WHAT THIS TASK INVOLVES ▸ Using the entries below, show all lines with the string "computer".

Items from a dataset

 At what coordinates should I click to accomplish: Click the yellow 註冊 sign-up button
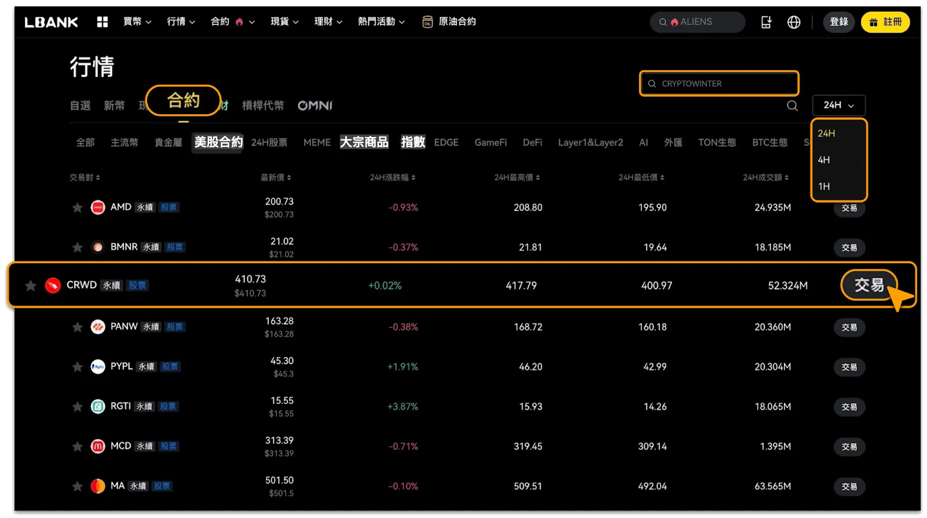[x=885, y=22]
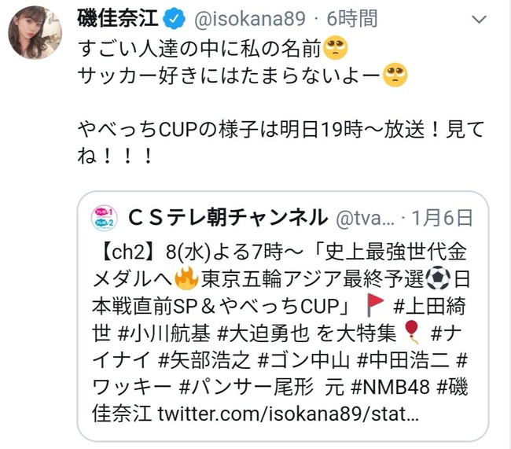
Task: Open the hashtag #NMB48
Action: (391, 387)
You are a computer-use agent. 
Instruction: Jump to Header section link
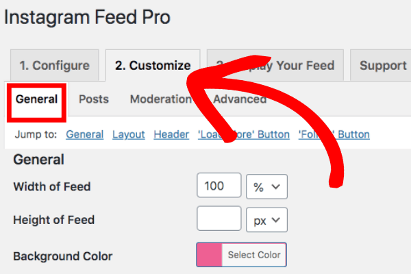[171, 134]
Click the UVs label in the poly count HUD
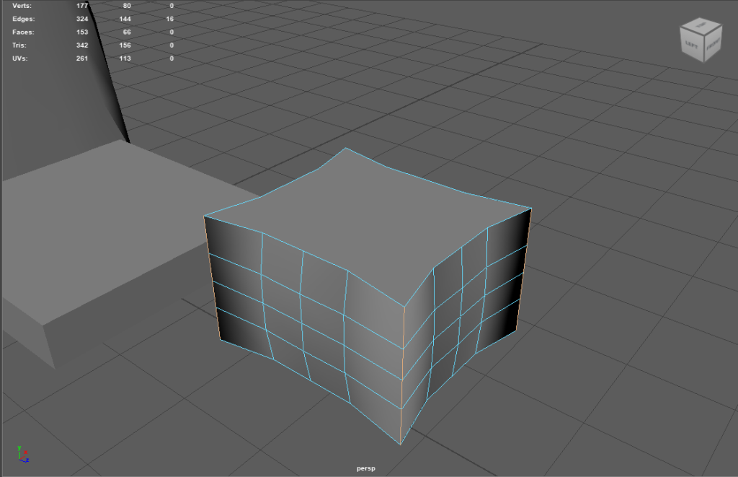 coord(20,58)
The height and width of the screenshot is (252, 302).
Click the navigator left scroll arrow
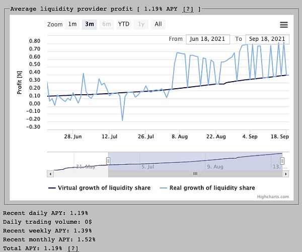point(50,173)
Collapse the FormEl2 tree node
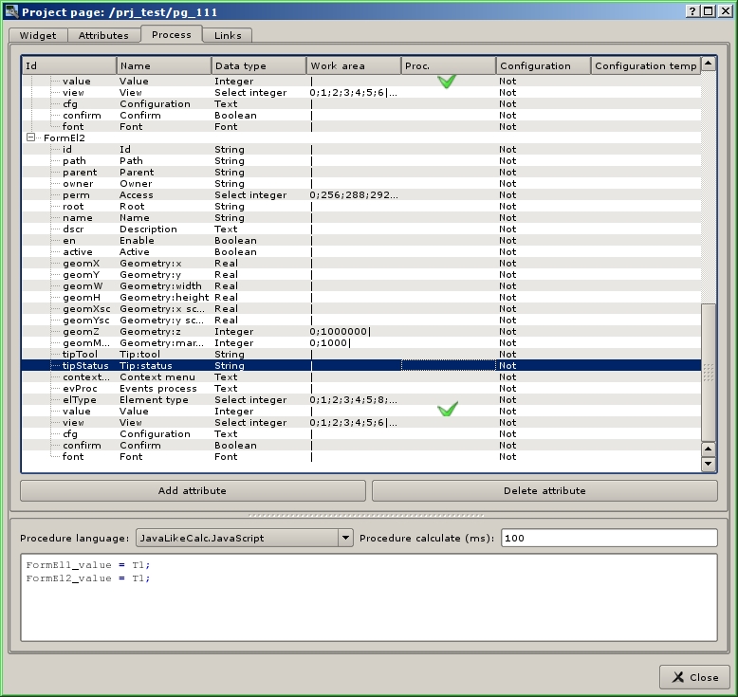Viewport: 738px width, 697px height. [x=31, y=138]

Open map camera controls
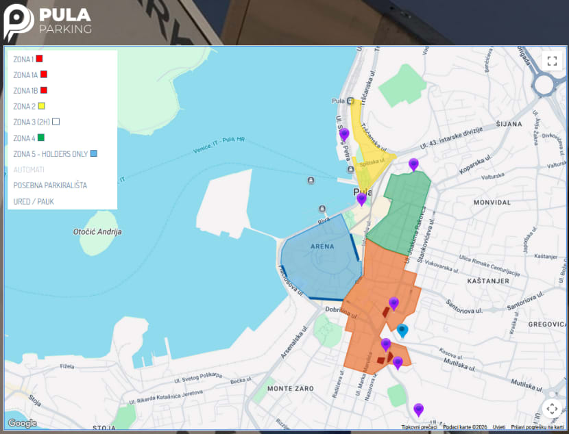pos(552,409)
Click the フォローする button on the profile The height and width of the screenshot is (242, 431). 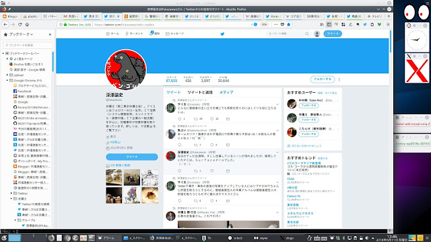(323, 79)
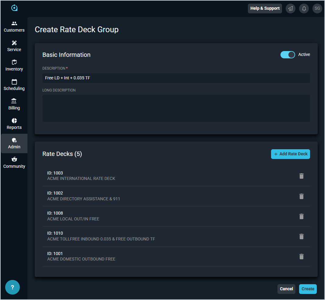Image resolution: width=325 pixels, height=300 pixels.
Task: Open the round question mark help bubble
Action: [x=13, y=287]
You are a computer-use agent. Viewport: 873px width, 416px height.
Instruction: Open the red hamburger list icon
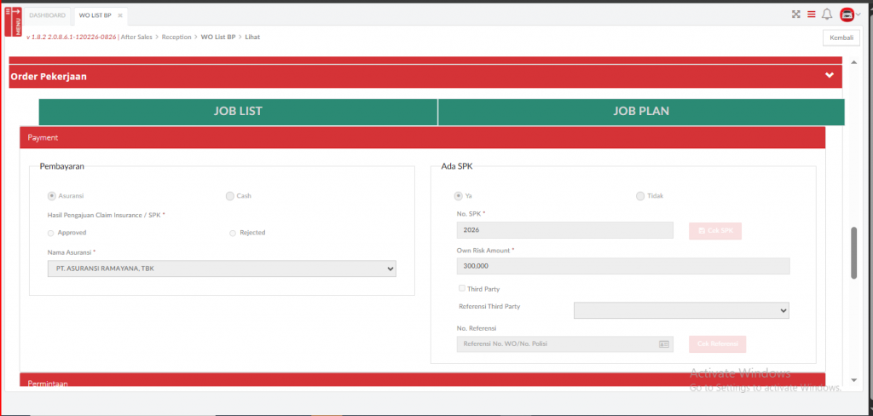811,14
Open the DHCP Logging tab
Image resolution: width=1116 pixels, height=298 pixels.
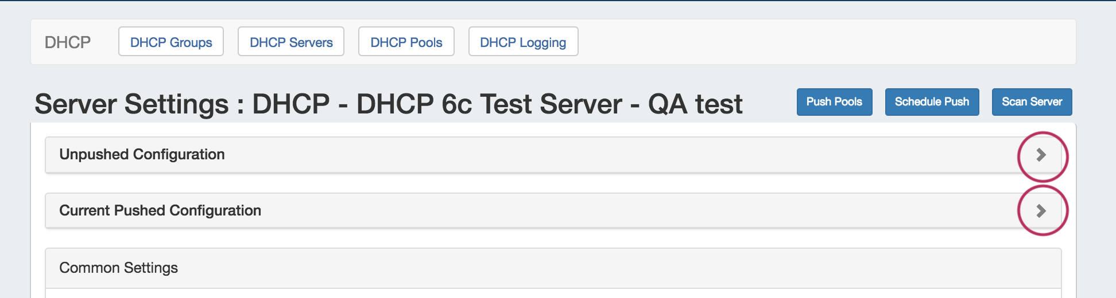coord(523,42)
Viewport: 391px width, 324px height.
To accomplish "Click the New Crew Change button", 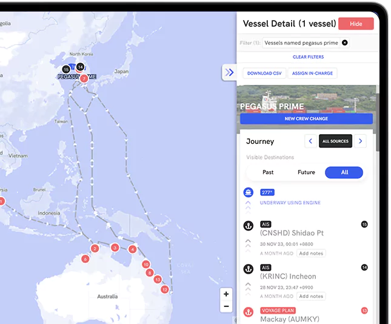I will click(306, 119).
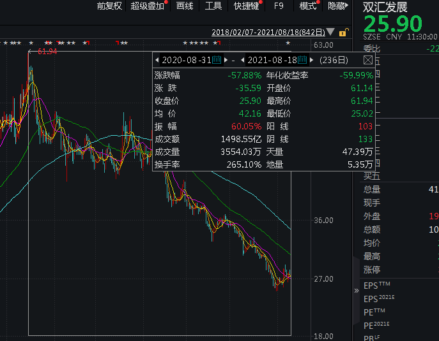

--

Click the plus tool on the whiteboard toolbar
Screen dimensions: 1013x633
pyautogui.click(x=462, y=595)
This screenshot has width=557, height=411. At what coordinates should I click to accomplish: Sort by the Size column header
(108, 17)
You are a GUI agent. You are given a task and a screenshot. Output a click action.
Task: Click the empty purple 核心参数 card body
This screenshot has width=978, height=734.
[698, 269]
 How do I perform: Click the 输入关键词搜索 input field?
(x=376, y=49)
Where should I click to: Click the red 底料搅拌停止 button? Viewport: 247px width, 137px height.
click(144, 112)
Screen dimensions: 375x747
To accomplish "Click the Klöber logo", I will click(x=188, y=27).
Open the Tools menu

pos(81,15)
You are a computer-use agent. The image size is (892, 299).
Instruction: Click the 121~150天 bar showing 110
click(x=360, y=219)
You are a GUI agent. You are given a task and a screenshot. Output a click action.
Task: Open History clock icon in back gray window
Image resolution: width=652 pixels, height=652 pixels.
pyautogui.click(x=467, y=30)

...

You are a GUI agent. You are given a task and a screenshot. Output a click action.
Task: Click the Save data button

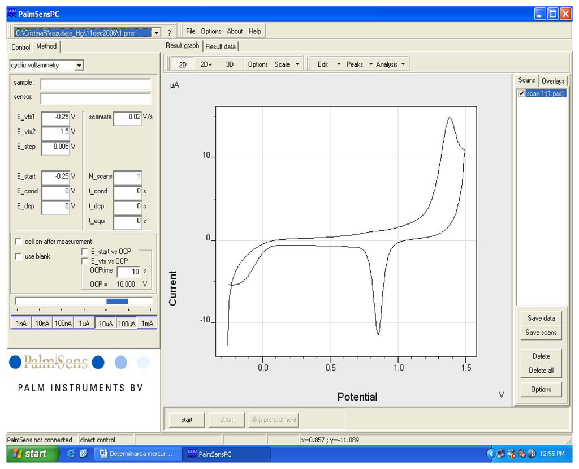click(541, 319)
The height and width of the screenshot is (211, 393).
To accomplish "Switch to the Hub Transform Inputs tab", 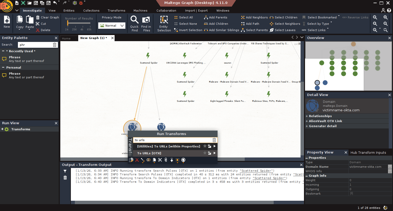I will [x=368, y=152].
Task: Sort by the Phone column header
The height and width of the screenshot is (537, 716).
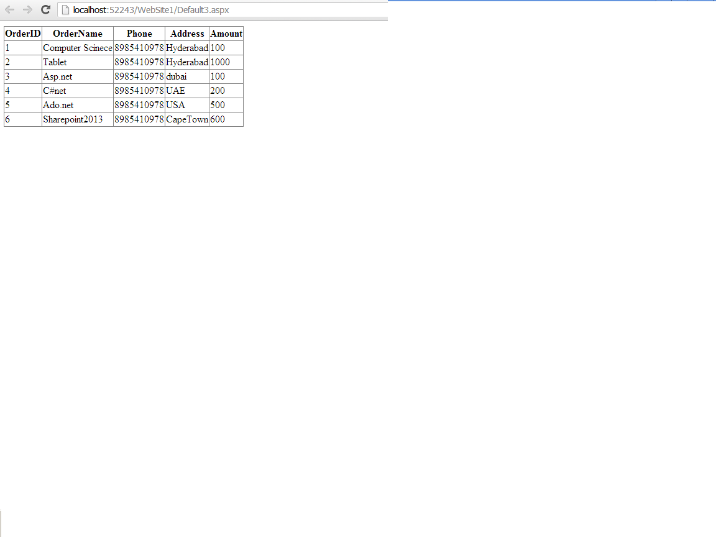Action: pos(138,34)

FINISHED EXERCISE ▸
You are a computer-use agent. 
You are a computer-use agent. Viewport: 873px width, 416px height.
You are a computer-use agent. The image size is (892, 299).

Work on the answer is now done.